◆ SHORT PROBLEM
Copy out the supplementary memorandum on bilateral air service agreements word for word, from its heading through its last sentence.

◆ EXTRACT

Supplementary Memorandum by the Department
of the Environment, Transport and the Regions
1. Paragraph 17 of your Explanatory Memorandum
(EM) states that bilateral agreements "may not be compatible
with the competition rules in Articles 85 and 86 of the Treaty".
Given that Articles 85 and 86 relate to the activities of "undertakings"
(i.e., airlines), how does this incompatibility arise?
1. The above statement in paragraph 17 of our
Explanatory Memorandum refers to the possibility of an incompatibility
or conflict between certain provisions of bilateral agreements
and the EC competition rules. This is the subject of the new Article
18a of Regulation 3975/85 proposed by the Commission, which was
discussed in paragraph 17.
2. Bilateral agreements relating to air services
between Member States and third countries may encourage or require
airlines to engage in certain types of activity which would normally
be prohibited under the EC competition rules applicable to undertakings.
Such agreements may contain limitations on capacity, designation
and pricing freedom, and, in some cases, particularly in older
agreements, provisions requiring formal co-operation between airlines.

◆ DATA SHOWN
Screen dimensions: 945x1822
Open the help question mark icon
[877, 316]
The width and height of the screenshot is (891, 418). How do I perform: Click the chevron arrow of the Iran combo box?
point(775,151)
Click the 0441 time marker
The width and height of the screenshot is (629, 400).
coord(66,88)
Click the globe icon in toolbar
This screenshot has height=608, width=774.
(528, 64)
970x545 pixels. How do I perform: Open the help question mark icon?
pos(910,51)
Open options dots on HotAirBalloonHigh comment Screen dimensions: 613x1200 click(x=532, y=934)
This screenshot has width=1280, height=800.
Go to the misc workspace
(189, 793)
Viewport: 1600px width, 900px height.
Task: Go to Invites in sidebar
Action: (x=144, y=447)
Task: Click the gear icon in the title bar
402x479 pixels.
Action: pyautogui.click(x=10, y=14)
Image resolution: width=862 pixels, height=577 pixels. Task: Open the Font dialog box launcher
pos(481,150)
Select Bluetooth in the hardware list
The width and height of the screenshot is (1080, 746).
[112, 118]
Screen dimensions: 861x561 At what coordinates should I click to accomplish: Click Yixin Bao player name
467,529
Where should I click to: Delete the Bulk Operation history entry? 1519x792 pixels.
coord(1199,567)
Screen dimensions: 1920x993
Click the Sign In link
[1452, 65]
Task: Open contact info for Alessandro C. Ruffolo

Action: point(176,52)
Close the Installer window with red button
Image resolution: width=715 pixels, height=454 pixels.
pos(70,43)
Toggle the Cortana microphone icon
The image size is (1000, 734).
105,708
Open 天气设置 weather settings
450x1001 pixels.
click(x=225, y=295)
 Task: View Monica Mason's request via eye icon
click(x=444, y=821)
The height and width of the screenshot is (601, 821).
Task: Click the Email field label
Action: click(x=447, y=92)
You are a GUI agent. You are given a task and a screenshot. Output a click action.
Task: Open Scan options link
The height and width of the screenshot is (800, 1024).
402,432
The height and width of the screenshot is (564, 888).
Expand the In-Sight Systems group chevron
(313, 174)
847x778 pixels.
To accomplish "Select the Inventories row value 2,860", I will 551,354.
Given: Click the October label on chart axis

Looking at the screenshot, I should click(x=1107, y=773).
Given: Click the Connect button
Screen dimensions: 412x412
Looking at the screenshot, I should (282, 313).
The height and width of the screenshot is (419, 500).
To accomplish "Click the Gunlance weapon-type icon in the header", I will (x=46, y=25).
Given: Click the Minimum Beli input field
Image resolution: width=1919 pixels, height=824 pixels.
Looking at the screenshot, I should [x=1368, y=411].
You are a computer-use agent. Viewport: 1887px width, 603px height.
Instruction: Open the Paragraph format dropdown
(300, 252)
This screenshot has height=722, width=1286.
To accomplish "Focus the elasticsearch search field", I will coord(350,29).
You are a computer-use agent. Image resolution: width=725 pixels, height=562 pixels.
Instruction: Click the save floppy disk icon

◆ TASK RESULT
Supplementary Memorandum by the Department
of the Environment, Transport and the Regions
1. Paragraph 17 of your Explanatory Memorandum
(EM) states that bilateral agreements "may not be compatible
with the competition rules in Articles 85 and 86 of the Treaty".
Given that Articles 85 and 86 relate to the activities of "undertakings"
(i.e., airlines), how does this incompatibility arise?
1. The above statement in paragraph 17 of our
Explanatory Memorandum refers to the possibility of an incompatibility
or conflict between certain provisions of bilateral agreements
and the EC competition rules. This is the subject of the new Article
18a of Regulation 3975/85 proposed by the Commission, which was
discussed in paragraph 17.
2. Bilateral agreements relating to air services
between Member States and third countries may encourage or require
airlines to engage in certain types of activity which would normally
be prohibited under the EC competition rules applicable to undertakings.
Such agreements may contain limitations on capacity, designation
and pricing freedom, and, in some cases, particularly in older
agreements, provisions requiring formal co-operation between airlines.